Chicago 2010: The Purple Pig

Just to the South of 500 North Michigan Avenue, there is a a grand entrance, wrought of iron, proclaiming the way to the The Purple Pig, through which one passes to the restaurant's spacious outdoor patio before arriving at the door of the restaurant. However, if you approach from the North, you stumble upon a more traditional office building, and hidden away behind the elevator bank, a rustic wood and glass door declares "Cheese, Wine & Swine". It was in this way I entered the restaurant for the first time, having retreated from an art opening and seeking an early Friday evening dinner.

Inside, the place is all hustle and bustle with loud-ish music pumping, which was frankly a bit in contrast with the country-kitchen decor (floral tiles and light wood walls).

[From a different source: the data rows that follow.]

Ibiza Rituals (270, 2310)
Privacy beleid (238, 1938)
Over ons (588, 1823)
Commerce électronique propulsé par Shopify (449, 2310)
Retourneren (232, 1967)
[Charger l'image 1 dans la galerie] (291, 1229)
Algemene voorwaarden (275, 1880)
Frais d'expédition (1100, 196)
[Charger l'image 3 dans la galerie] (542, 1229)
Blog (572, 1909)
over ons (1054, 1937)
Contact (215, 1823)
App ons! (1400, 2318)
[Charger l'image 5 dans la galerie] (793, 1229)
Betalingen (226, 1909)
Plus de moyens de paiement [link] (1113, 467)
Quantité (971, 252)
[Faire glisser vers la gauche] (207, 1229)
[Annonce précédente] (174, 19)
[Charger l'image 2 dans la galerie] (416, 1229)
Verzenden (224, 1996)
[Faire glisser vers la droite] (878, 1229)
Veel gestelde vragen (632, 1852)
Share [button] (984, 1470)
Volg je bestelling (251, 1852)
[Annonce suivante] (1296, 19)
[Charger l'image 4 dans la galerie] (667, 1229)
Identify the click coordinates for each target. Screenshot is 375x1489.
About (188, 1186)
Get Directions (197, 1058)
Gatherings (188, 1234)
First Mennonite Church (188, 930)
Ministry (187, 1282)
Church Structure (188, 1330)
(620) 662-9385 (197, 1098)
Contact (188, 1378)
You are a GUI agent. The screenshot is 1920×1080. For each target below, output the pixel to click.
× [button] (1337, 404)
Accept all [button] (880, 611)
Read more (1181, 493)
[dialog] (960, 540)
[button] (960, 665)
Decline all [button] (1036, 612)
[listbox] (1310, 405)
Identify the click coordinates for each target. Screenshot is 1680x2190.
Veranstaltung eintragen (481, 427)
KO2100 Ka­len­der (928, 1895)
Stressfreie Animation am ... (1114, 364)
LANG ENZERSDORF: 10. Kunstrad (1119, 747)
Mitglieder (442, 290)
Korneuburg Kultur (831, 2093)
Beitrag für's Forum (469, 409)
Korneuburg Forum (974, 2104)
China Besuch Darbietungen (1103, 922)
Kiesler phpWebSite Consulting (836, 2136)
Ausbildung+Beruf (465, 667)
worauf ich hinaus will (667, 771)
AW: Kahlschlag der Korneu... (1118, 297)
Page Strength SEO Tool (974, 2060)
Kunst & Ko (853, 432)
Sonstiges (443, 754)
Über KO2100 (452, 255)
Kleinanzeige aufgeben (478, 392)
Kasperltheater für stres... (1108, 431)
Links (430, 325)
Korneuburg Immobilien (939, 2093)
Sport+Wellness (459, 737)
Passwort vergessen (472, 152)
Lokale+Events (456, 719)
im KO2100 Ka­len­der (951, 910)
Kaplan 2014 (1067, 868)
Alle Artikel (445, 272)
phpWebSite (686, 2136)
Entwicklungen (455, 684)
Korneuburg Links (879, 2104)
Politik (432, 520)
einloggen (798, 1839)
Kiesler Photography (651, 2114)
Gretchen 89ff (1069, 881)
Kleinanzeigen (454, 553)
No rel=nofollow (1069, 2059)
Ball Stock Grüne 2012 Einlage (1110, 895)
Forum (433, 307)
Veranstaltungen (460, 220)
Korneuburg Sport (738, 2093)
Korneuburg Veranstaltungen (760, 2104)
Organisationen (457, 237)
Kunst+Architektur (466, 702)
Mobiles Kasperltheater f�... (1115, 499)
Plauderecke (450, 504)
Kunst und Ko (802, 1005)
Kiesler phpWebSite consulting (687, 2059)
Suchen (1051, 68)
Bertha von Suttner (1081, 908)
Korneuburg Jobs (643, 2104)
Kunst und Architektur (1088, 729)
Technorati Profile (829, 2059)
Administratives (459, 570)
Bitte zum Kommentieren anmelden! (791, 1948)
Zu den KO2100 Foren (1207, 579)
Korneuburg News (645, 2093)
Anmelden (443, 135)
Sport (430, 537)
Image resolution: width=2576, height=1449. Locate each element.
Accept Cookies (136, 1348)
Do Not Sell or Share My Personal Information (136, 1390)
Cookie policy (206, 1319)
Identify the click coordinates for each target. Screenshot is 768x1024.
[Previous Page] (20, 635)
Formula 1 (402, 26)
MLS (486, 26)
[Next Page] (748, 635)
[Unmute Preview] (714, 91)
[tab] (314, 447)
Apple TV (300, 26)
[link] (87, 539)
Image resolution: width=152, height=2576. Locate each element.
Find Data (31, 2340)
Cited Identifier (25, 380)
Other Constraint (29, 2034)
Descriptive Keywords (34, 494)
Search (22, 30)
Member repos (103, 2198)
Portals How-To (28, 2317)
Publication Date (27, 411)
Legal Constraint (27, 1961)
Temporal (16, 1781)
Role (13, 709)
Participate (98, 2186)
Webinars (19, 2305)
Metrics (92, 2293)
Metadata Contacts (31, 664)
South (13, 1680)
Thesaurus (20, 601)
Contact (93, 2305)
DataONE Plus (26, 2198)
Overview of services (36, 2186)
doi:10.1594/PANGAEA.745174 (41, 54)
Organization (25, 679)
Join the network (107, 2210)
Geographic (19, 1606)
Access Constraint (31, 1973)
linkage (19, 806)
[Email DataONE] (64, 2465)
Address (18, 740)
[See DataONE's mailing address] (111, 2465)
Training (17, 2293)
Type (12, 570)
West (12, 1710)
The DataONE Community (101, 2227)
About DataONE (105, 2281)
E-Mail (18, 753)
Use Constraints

There was a large selection of accessible wines (many priced at less than $40), as well as some very nice higher-end vinos (but all very young vintages). They pour by the carafe, half bottle and glass for any of the less than $40 selections, which is very nice for tasting and for larger parties. We selected a bottle of the popular Whispering Angel Rose '08 for this hot early summer evening.

The fresh-baked foccacia (sans herbs) which came out with the menus was not very good, but the service was prompt if a bit hurried.

The menu is all served tapas style, and comes out quickly when ordered. With antipasti such as salt-roasted beets with whipped goat cheese (a great flavored beet, and I really could have eaten several orders, unusual for my carnivore self) and rock shrimp with spring peas (very good and 'fresh' tasting with a touch of lemon), it is hard to narrow down choices. Next up was a decent selection of cured meats (we started with a pile of thinly sliced Jamon Serrano, which was ok, but not to the quality of, say The Publican) and "smears" to spread on crostini (we sampled the bone marrow with herbs, two huge chunks of bone with parsley, capers and fennel, and a salt dish, which was very good but the crostini were over-oiled for such a rich flavor). The cheese is a highlight of the menu, with sampler plates of 3 or 5 types from the broader list of 16 available. We tried a camembert (very nice), a 6-month aged gouda (could have been a 5-year, excellent), and a manchego (not that good). The crisp yet chewy bread served with the cheeses were excellent (perhaps better-suited for the marrow dish as well).

We then got more serious, we decided to skip the list of tasty sounding "fried items" (you know, health reasons) and went with the octopus from the "A La Plancha" menu. Thick pieces of octopus (1 inch radius) were very well grilled with a hash of swiss chard and a small tapioca-esque grain. This was a highlight.

The menu has a salads and a few panini as well, which we did not try.

The atmosphere and decor could use some work. The restaurant has badly-spaced tables and a strange combination of white marble tables, country kitchen walls, dark reclaimed wood floors and red diner banquettes. It needs to make up its mind and space itself out. There is a nice outdoor space, though.

In all honesty, I had forgotten for many months about this restaurant. I recall the opening and a bunch of good PR, but then it dropped off my radar (largely due to location). However, while I would go again if I were in the area, this is not a spot I would make a special trip for - too many pieces missing to make the whole a complete and exciting experience.